In this scenario, it is crucial to first remove the preferred genres stored on the server. If the added genres are sent before removing the stored ones, any genres that the user has not edited will inadvertently be deleted as well. Thus, I enforced the order using await
.
async function updateUserGenres(curUserGenres, serverUserGenres) {
// Synchronizing user's preferred genres with the server
const UserGenreDeletePromises = serverUserGenres.map((genre) => {
return UserProfileAPI.deleteUserGenres(genre.id);
});
const UserGenreAddPromises = curUserGenres.map((genre) => {
return UserProfileAPI.addUserGenres(genre.id);
});
await Promise.all(UserGenreDeletePromises);
await Promise.all(UserGenreAddPromises);
}
While writing this code, I initially thought that triggering the promises for the user genre deletion would occur first, followed by the promises for adding the user's edited preferred genres. However, this did not work as expected. There were instances where unedited content was deleted.
This contradicts my assumption that using await
would ensure the order. The functions UserProfileAPI.deleteUserGenres
and UserProfileAPI.addUserGenres
were structured as follows:
addUserGenre: (genreID) => {
return request.post(`/api/users/${userID}/genres/${genreID}`, genreID);
},
deleteUserGenre: (genreID) => {
return request.delete(`/api/users/${userID}/genres/${genreID}`);
},
The point of constructing the UserGenreDeletePromises
and UserGenreAddPromises
arrays in the updateUserGenres
function created promises that were already sent to the server via axios requests. At this point, these axios request promises are processed asynchronously, potentially leading to a race condition where the order of deletion and addition requests could become entangled.
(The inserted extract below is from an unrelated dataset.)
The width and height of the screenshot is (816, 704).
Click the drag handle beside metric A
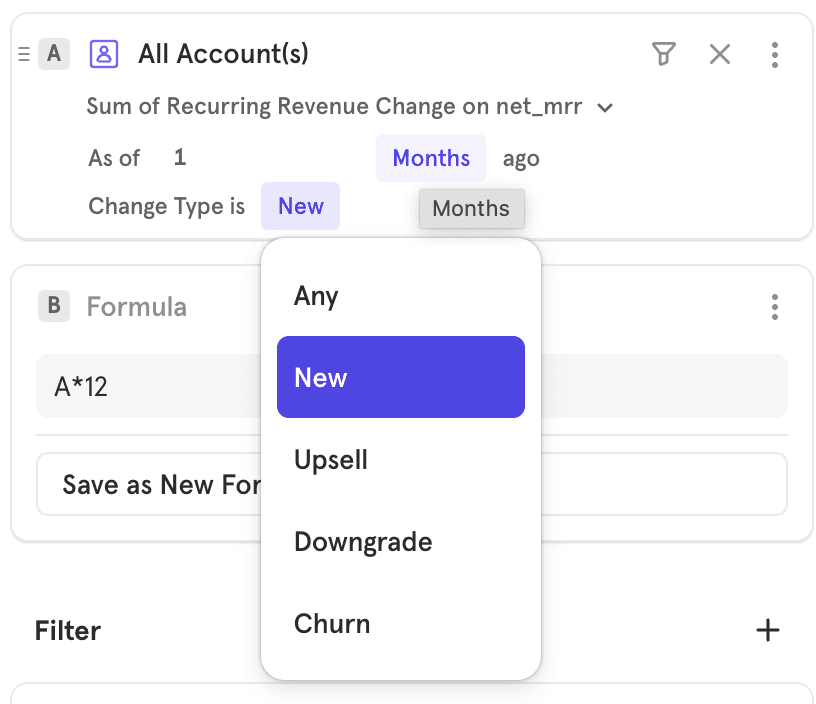[x=24, y=54]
This situation was resolved by enforcing the order of axios requests in the following manner:
async function updateUserGenres(curUserGenres, serverUserGenres) {
try {
await Promise.all(
serverUserGenres.map((genre) => {
return UserProfileAPI.deleteUserGenre(genre.id);
})
);
await Promise.all(
curUserGenres.map((genre) => {
return UserProfileAPI.addUserGenre(genre.id);
})
);
} catch (err) {
console.log(err);
}
}
With this code,
serverUserGenres.map((genre) => {
return UserProfileAPI.deleteUserGenre(genre.id);
});
the API requests are collected into a single promise through Promise.all
. Thus, the user’s existing preferred genre deletion requests are executed asynchronously as a consolidated operation. The sequence is enforced by using await
, which ensures that the next set of code executes only after the aggregated promise resolves.
Now, the requests to delete user preferred genres must be resolved before adding the user's preferred genres. The enforcement of this order is handled by await
. Only after all user preferred genre deletion requests (which are wrapped in Promise.all
) have resolved does the execution proceed to the next line of code.
However, the requests to delete each preferred genre and to add the user's preferred genres do not need to execute in a specific sequence. If they did, the execution result remains the same but the execution time would unnecessarily increase. Therefore, I bundled those requests using Promise.all
again, enabling each request to execute asynchronously.
6. Room for Improvement
However, this was only suitable because the APIs for adding and deleting preferred genres operated one genre at a time. Essentially, a more efficient approach would involve sending the user's edited preferred genre list to the server in a single request, allowing the server to handle the additions and deletions accordingly. Sending multiple requests like this could lead to issues and increase the server's workload unnecessarily.